Elle lui donna un maigre bout de parchemin, où la sorcière avouait son crime d'un simple «  Je l'ai tué ». Karen regarda ensuite Jonah droit dans le blanc des yeux et prit un ton extrêmement grave.

- Elle n'a pas dit pour quelle raison, elle l'avait tué. Mais je me suis douté de quelque chose quand je l'ai interrogé le jour de la mort de son mari. Il faisait près de vingt-six degrés et elle s'était habillée comme si on était en hiver.

- Le mari la battait.

- C'est aussi ce que je pense, même si elle ne l'a pas écrit. Si tout se passe comme je l'imagine, essaye à tout prix de rester sérieux. On risque de voir la misère humaine, dans toute sa splendeur. Et j'ai besoin que tu sois diplomate et empathique à tout moment, tout en sachant être ferme et apte à réagir si la situation dégénère. Ce qui ne risque pas d'arriver, disons-le honnêtement.

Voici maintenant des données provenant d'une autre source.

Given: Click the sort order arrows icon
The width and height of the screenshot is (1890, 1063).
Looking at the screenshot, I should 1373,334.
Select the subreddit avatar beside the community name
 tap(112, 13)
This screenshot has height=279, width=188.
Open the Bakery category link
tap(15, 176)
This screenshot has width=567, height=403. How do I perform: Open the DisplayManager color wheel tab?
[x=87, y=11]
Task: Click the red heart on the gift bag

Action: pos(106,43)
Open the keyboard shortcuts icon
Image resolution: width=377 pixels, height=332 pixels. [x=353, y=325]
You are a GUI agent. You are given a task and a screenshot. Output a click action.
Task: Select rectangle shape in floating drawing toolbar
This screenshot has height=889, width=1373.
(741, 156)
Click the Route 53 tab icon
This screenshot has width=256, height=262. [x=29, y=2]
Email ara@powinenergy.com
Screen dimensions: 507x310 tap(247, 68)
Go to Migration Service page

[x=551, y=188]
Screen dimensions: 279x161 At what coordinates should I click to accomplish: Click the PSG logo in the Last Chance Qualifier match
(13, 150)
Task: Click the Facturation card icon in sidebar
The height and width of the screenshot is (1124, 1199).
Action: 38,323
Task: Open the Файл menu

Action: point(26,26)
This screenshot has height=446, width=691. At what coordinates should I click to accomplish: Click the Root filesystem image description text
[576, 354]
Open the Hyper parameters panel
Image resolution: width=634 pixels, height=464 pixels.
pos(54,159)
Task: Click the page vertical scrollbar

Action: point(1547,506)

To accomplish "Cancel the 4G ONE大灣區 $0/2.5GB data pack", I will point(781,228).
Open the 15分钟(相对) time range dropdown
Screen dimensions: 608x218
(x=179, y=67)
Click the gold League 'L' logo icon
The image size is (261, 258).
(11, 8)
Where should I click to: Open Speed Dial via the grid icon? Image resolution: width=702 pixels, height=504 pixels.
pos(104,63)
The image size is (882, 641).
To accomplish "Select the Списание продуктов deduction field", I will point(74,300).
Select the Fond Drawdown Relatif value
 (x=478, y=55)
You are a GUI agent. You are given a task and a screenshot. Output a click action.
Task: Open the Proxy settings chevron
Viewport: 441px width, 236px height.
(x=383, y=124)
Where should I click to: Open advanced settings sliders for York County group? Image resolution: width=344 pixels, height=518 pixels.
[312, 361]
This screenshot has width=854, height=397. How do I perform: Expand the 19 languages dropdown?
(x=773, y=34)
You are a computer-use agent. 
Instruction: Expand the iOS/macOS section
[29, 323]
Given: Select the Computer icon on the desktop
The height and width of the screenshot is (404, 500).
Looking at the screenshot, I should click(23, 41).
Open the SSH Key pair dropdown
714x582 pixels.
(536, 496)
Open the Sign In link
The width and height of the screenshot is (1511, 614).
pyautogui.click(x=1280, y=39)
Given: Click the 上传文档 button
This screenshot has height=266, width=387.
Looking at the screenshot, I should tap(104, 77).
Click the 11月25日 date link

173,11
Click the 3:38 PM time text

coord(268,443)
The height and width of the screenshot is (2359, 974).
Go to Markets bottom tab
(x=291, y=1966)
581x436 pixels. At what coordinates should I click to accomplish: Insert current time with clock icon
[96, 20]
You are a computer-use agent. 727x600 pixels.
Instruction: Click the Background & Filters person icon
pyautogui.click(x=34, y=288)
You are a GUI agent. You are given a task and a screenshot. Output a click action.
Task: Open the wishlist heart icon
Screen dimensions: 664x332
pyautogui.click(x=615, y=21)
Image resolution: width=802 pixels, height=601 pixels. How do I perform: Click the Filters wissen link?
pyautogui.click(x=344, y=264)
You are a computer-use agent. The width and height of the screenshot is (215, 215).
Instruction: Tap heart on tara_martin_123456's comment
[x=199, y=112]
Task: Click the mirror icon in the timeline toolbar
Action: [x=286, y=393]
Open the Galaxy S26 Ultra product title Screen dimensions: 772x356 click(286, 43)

Les Figgis habitaient dans une petite maison de campagne. Ils avaient un fils en bas âge et semblait aller relativement bien pour eux. Même si leur niveau de vie laissait un peu à désirer, comprit Jonah. Le père n'avait aucun travail et Mrs Figgis avait abandonné son poste dans une fabrique de balais volants, à la naissance de son fils. Ils se rendirent ensuite chez eux. Karen sonna à la porte. Un garçon d'environ dix ans leur ouvrit. La jeune Auror s'agenouilla près de lui, lui faisant un sourire.

- Salut mon grand, tu te souviens de moi ?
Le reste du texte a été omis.